* SOLICITAÇÃO RECEBIDA 1: Você pode transcrever fielmente o trecho do texto sobre a técnica da carta ao "eu do passado" que começa em "Coleta de Dados." e segue até "registrados em vídeo."?
* SOLICITAÇÃO RECEBIDA 2: Você consegue dar sequência ao texto sobre a técnica da carta ao "eu do passado", retomando logo após a última frase apresentada?

* DOCUMENTO-FONTE:

☆ ☆ ☆ ☆ ☆ ☆ ☆

A técnica acontece em três momentos: interlocução, elaboração e reelaboração. Na fase de interlocução, dialoga-se com o profissional sobre o conteúdo da carta. Neste diálogo inicial são dadas três orientações: (a) inicialmente, o trabalhador é convocado a contar sua história laboral tendo em vista as atividades realizadas durante todo o tempo de trabalho, e, a partir dela, (b) orienta-se que aconselhe o seu "eu do passado" em relação aos desafios e potencialidades da trajetória vivenciada; por fim, (c) o participante deve sinalizar como gostaria de finalizar a carta. Nesta etapa, se a técnica for aplicada em grupo, os demais trabalhadores também podem fazer questionamentos ao participante remetente.
Na fase de elaboração, o interventor redige um esboço da carta em que se deixa claro que a missiva é dirigida a uma terceira pessoa, o "eu do passado". O terceiro e último momento, a fase de reelaboração, consiste na apresentação e discussão da carta pelo coletivo de trabalho e, possivelmente, reformulações por parte do voluntário autor do escrito.
As etapas inicial e final (interlocução e reelaboração) não são meros momentos para obtenção de informações, em relação à primeira, e validação da história contada, no que tange à última. Quando se pede ao trabalhador que recupere o percurso de suas atividades profissionais, cria-se um primeiro mediador que o faz refletir sobre o realizado e retomar caminhos possíveis, mas não trilhados, de modo a acessar o real da atividade. No momento final, a carta escrita permite que o trabalhador encare suas atividades ao longo do tempo como um outro que si mesmo, o que a torna um mediador para reflexões e reposicionamentos.
Nos dois casos, o facilitador da intervenção não tem um papel passivo de escuta. Ele dialoga intensamente com o trabalhador de modo a aprofundar o papel que a carta tem como mediador, seja para aquele que se voluntariou a contar sua história, seja para o coletivo de trabalho que também participa ativamente destes momentos da intervenção, quando é possível realizar esta proposta em grupo.
Coleta de Dados. Com cada participante foram realizadas duas entrevistas individuais que tiveram duração média de cinquenta minutos. Os encontros foram realizados através do Google Meet e registrados em vídeo.

☆ ☆ ☆ ☆ ☆ ☆ ☆

* EXCERTOS DE DADOS:
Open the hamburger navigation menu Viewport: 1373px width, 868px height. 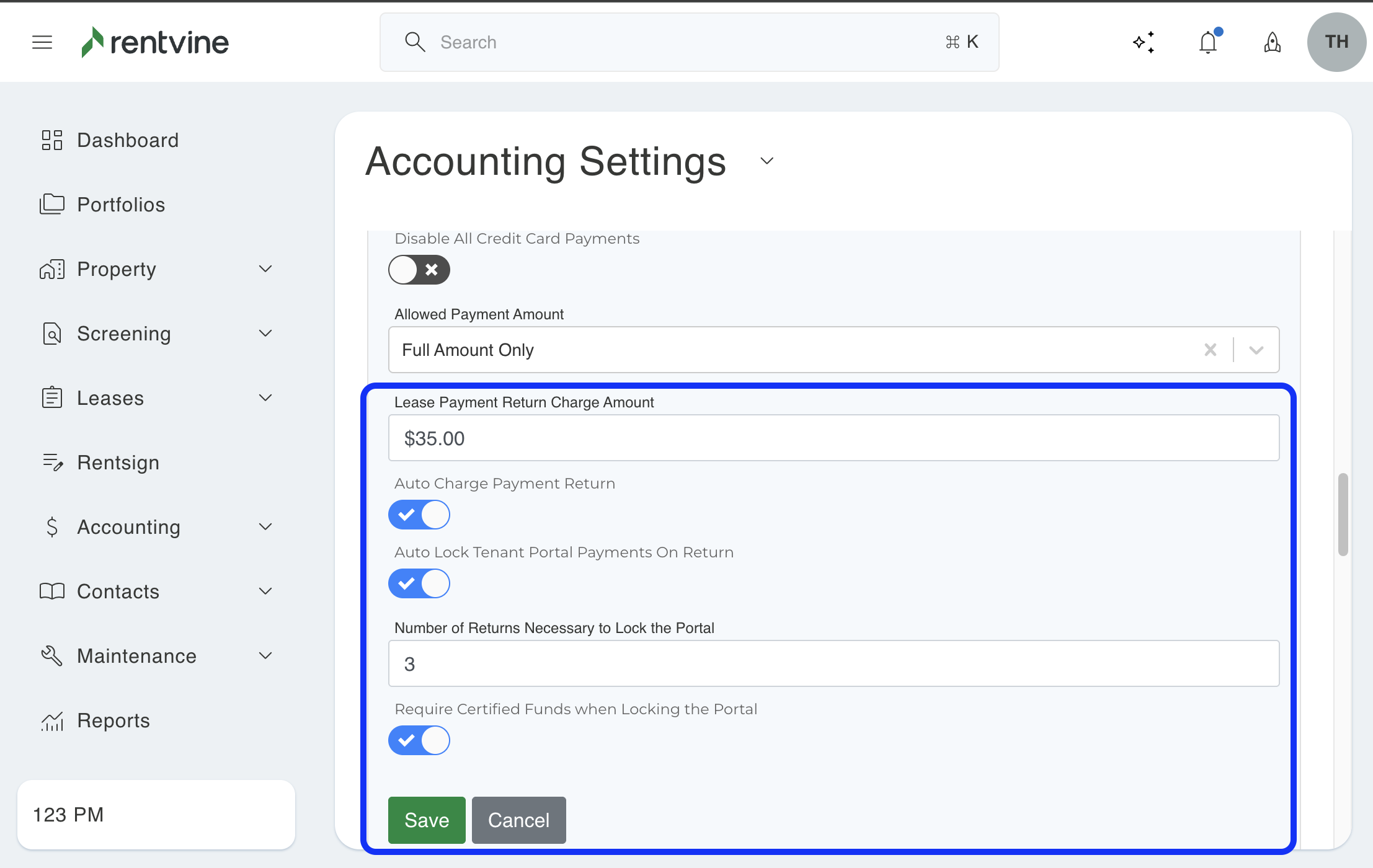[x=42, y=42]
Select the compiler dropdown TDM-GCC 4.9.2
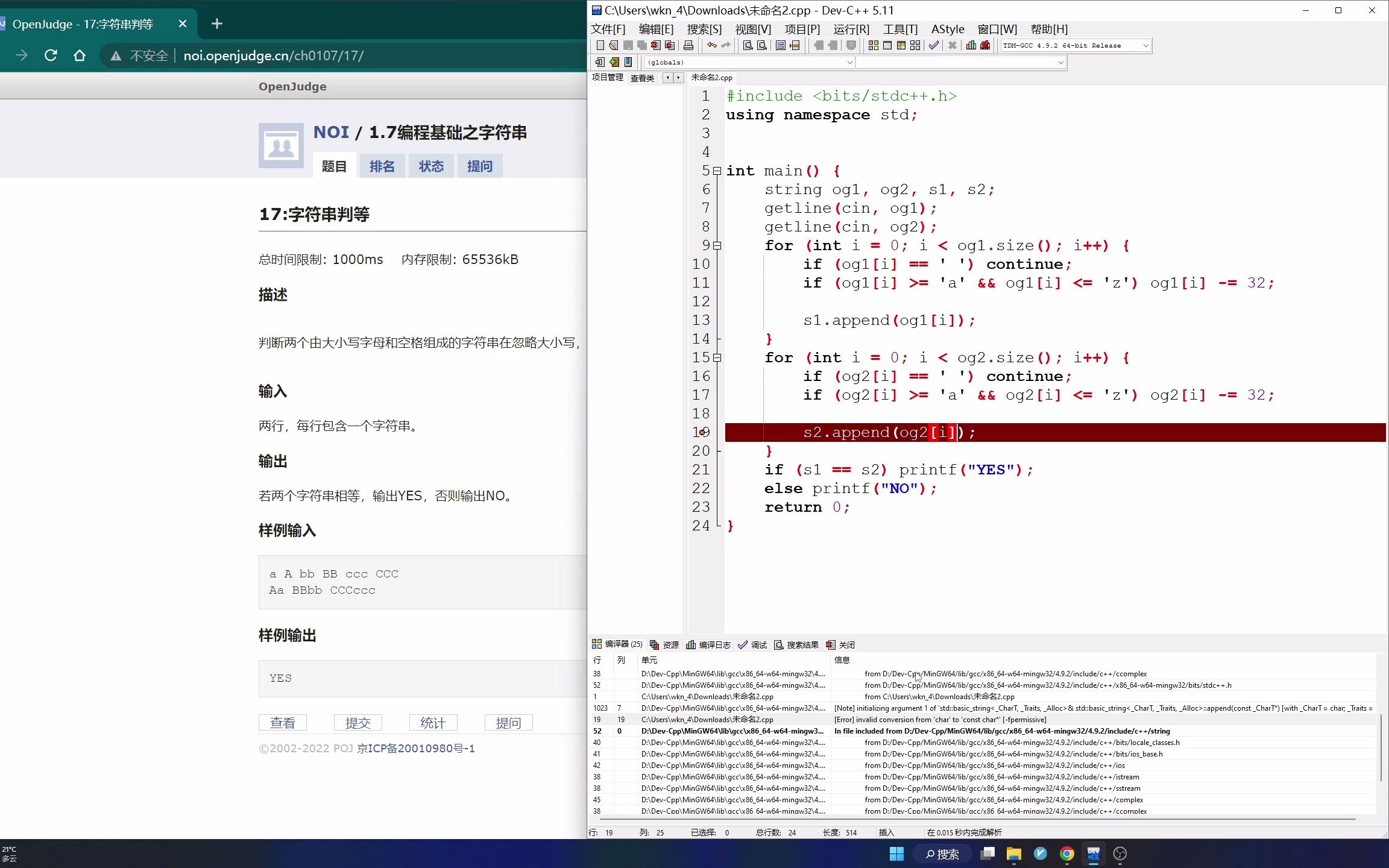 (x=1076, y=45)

☆ ☆ ☆ ☆ ☆ ☆ ☆

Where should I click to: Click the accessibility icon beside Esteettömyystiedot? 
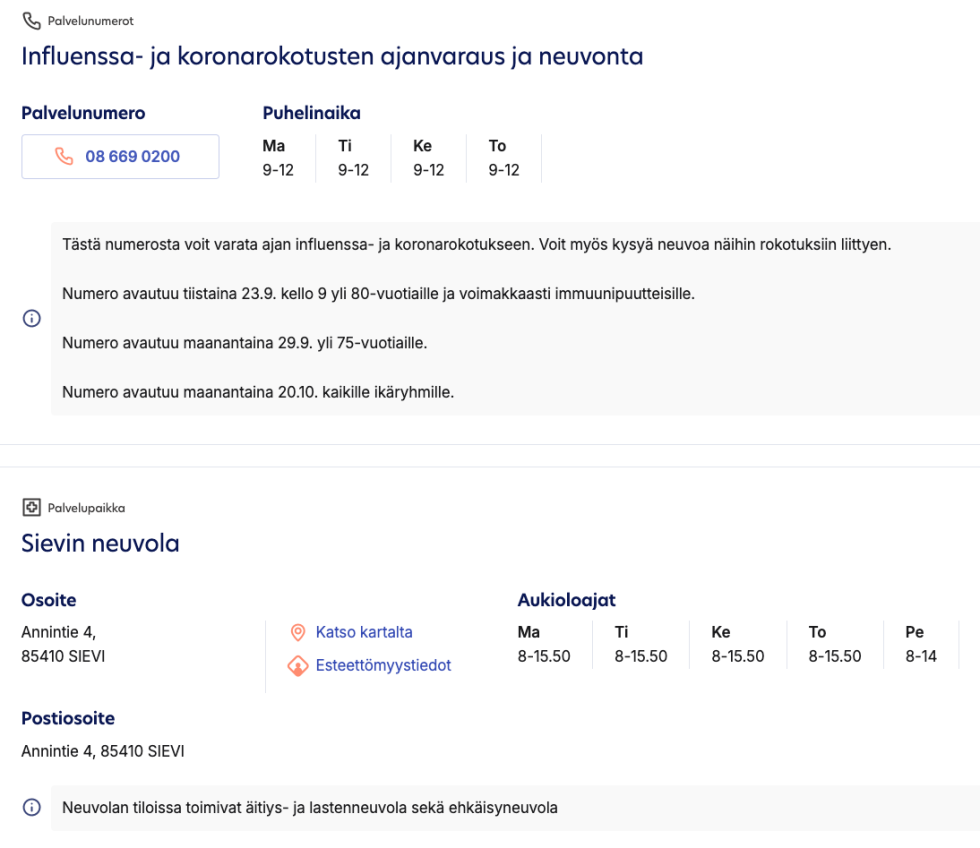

☆ ☆ ☆ ☆ ☆ ☆ ☆

* RESPOSTA 1:
Coleta de Dados. Com cada participante foram realizadas duas entrevistas individuais que tiveram duração média de cinquenta minutos. Os encontros foram realizados através do Google Meet e registrados em vídeo.

* RESPOSTA 2:
Análise de Dados. As entrevistas foram transcritas com o auxílio da extensão do Google Chrome Meet Transcript e revisadas. Estas constituíram o corpus posteriormente submetido ao método de análise de conteúdo construtivo-interpretativa, em que se orienta o estudo da subjetividade a partir de uma abordagem histórico-cultural. Esse método de investigação exige do pesquisador um olhar sensível para realizar movimentos entre os fatos mais gerais e os detalhes, sem se cristalizar à descrição dos participantes, atentando-se aos sentidos subjetivos que configuram as vivências destes últimos (Rossato & Martínez, 2018).
Os sentidos subjetivos não são meras manifestações estáticas de comportamentos ou emoções, tratam-se, na verdade, de criações singulares influenciadas tanto pelo histórico como pelo momento atual do sujeito. Neste modelo, investigar não significa dar respostas, mas gerar novas zonas de sentido em torno de eventos que não mantêm significados entre si. No processo de construção de conhecimento, o papel do investigador é, a partir da interpretação de elementos significativos, definir indicadores que podem balizar a formulação de hipóteses ou a conformação de afirmações teóricas fundamentadas (Rossato & Martínez, 2018).
Isto posto, as entrevistas foram analisadas e os seguintes indicadores foram definidos: “a atividade em meio a imposição de atuar nas disciplinas de português e matemática”, “a relação com os colegas” e “o trabalho bem-feito em meio às imposições decorrentes das avaliações externas”. Os indicadores foram construídos tendo em vista os impedimentos ou ampliações do poder de agir (Clot, 2010) dos professores que estavam associados às repercussões das avaliações externas na prática pedagógica.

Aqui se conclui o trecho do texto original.